- Directed by: Doan Nguyen
- Written by: Doan Nguyen
- Produced by: Owen Seamons Doan Nguyen
- Starring: Jimmy Huynh
- Cinematography: Geoff Saville
- Edited by: Geoff Saville Doan Nguyen Dan Corbet
- Release date: 1 August 2009;
- Country: Australia
- Language: English

= Home of Strangers =

Home of Strangers is the first feature film from writer and director Doan Nguyen. The film was released at the Schonell Theatre, Brisbane, Australia, on 1 August 2009.

==Plot==
Home of Strangers is a story of three individuals whose unique paths cross unexpectedly – who are led on a journey to resolve their own personal conflicts and learn about the importance of relationship.

Ben is a young Vietnamese Californian gangster.

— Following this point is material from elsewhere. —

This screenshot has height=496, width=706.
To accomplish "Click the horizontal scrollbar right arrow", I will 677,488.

He escapes the unfulfillable demands and violence of a criminal life and flees to Brisbane. In this quiet town Ben is offered a friendship, a lover and a family. Ben soon realises that he cannot outrun his past as Dean, the gangs leader, comes to reclaim his most prized asset.

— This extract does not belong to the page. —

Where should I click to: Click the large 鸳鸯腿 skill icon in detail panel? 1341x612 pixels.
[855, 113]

The young and innocent Vietnamese girl Lien is placed out of her comfort zone as she travels to Australia to attend university and make her family proud. But her experiences are far from what she anticipated, and she must keep the reality of her situation from her parents.

Chavonne has just left one of her many relationships. She dreams of one day finding genuine love. She shoulders the weight of responsibility at home, looking after her younger sister and alcoholic father after the death of her mother.

==Cast==
- Jimmy Huynh as Ben Huynh
- Nicole Pritchard as Chavonne de Lorme
- Kare Truong as Lien Pham
- Lindy Morrison as Chavonne's grandma

==Details==
The film was self-financed by Doan Nguyen, and everyone involved was a volunteer as there was no money to pay them. Many of those involved were students who wanted to get experience in movie making, without having to move to another city.

Home of Strangers is the first Brisbane-based cross-cultural film produced by Passage Entertainment in Brisbane.

The movie also raised funds in support of a Vietnamese orphanage through the Que Huong Charity.